# Your assignment
Leave out the pictures and retype, exactly, the lines below from the line with "Viewport: 1024px width, 780px" up to and including the line with "This screenshot has height=819, width=1456.", nothing more.

# Input for this task
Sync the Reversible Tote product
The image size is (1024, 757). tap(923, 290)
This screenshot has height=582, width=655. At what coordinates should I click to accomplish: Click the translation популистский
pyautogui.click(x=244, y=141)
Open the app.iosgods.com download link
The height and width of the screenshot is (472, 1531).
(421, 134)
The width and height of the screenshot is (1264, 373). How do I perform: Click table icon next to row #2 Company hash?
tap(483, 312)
==
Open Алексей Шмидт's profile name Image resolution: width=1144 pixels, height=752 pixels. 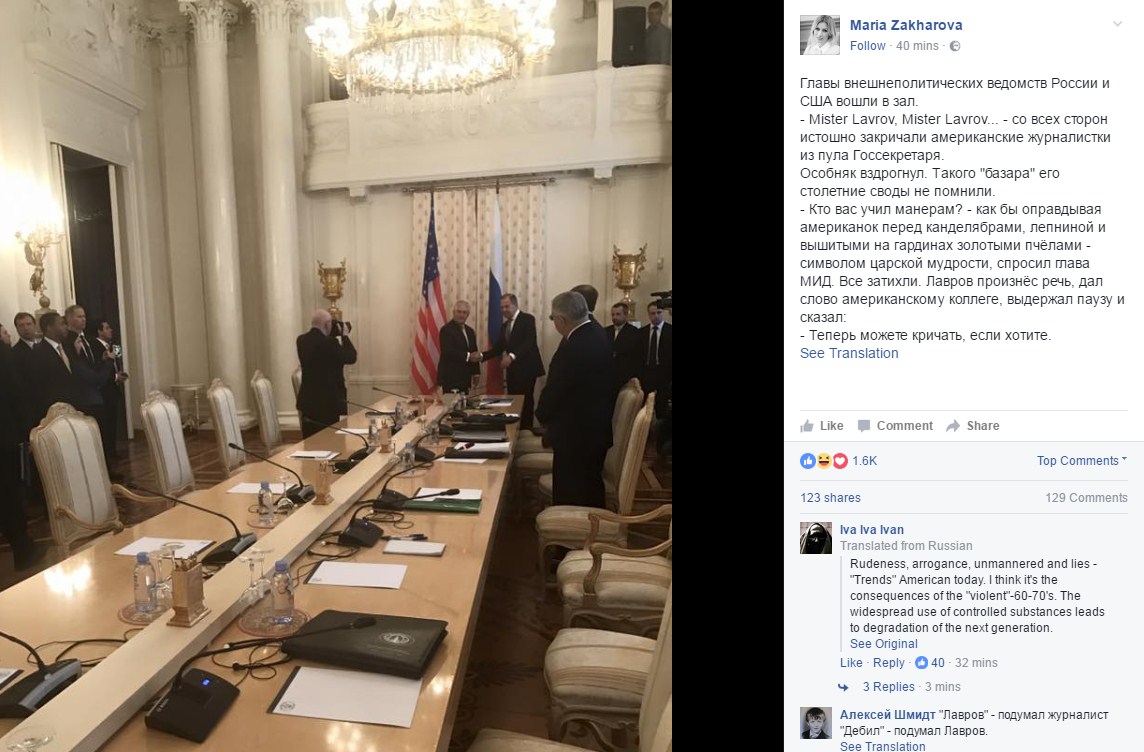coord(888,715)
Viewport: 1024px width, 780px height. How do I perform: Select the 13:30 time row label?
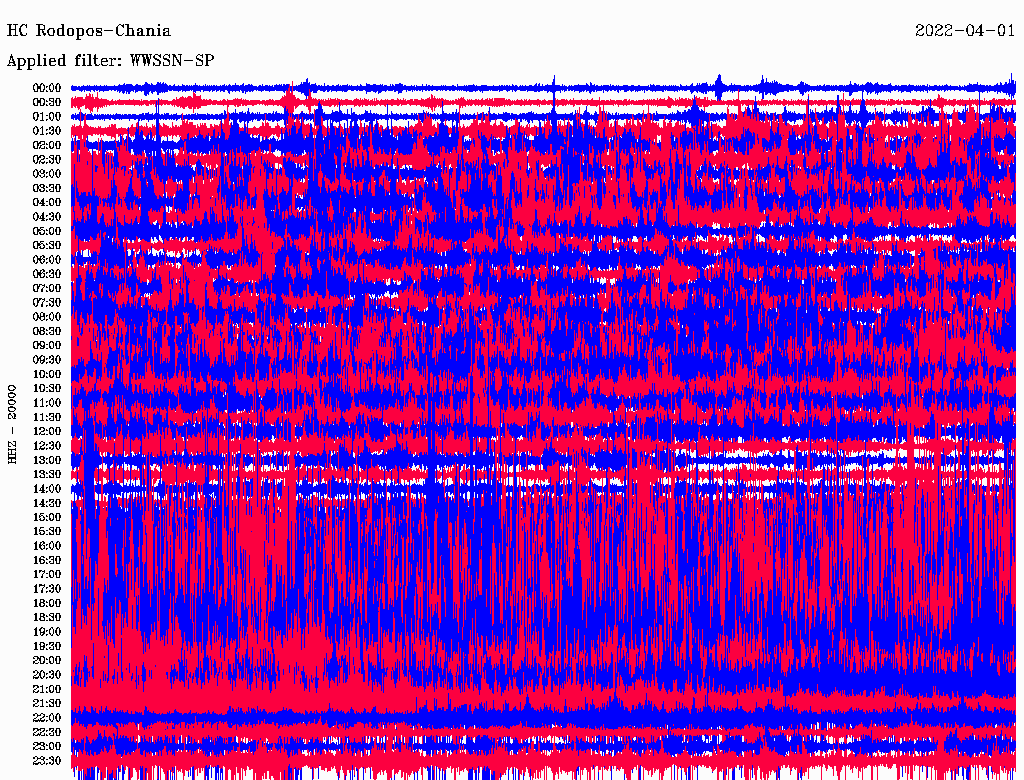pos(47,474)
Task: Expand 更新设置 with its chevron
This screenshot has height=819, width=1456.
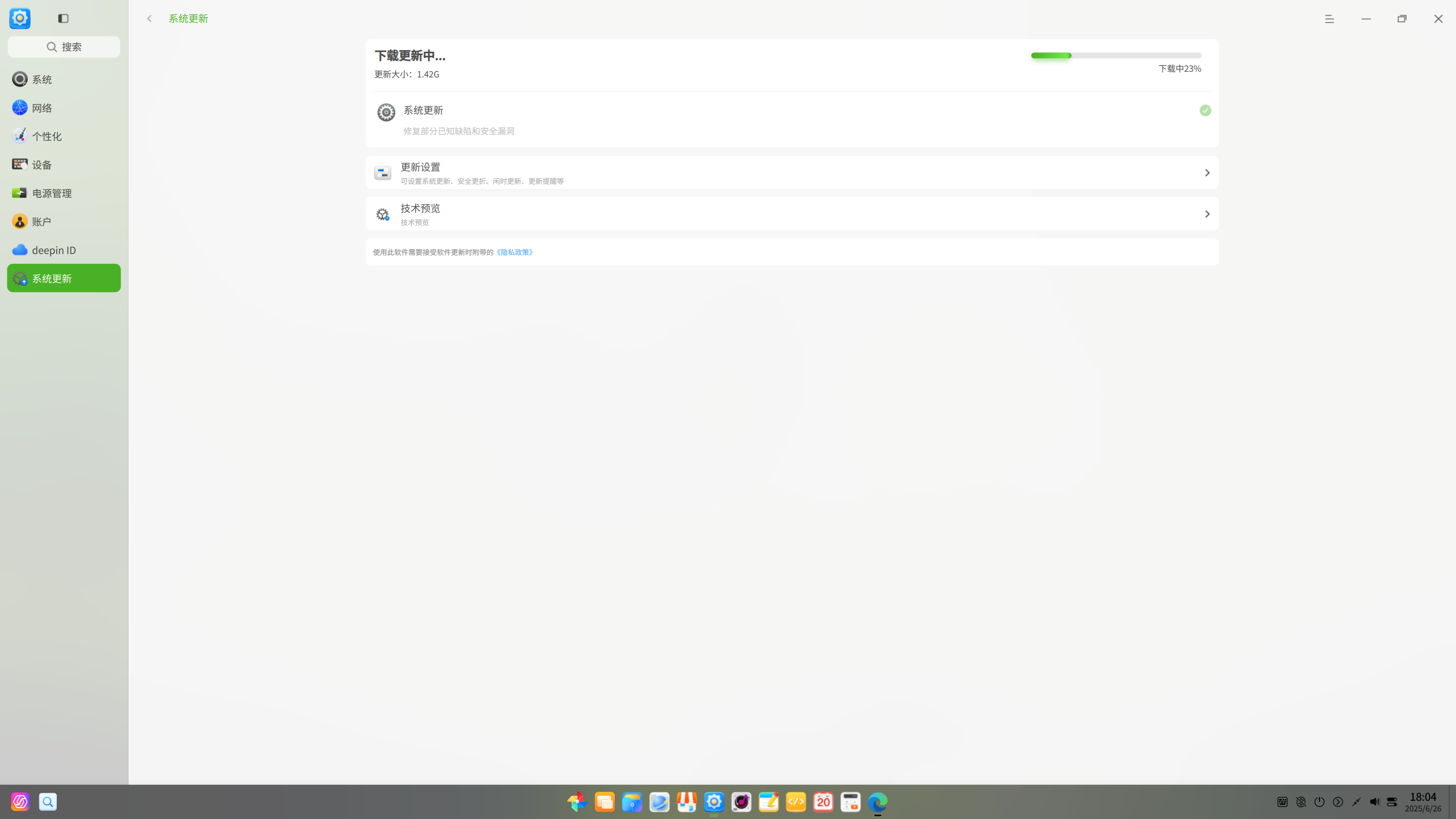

# Response to the exercise
Viewport: 1024px width, 780px height. How do I perform: Select the 13:30 time row label?
pos(47,474)
Task: Expand 更新设置 with its chevron
This screenshot has height=819, width=1456.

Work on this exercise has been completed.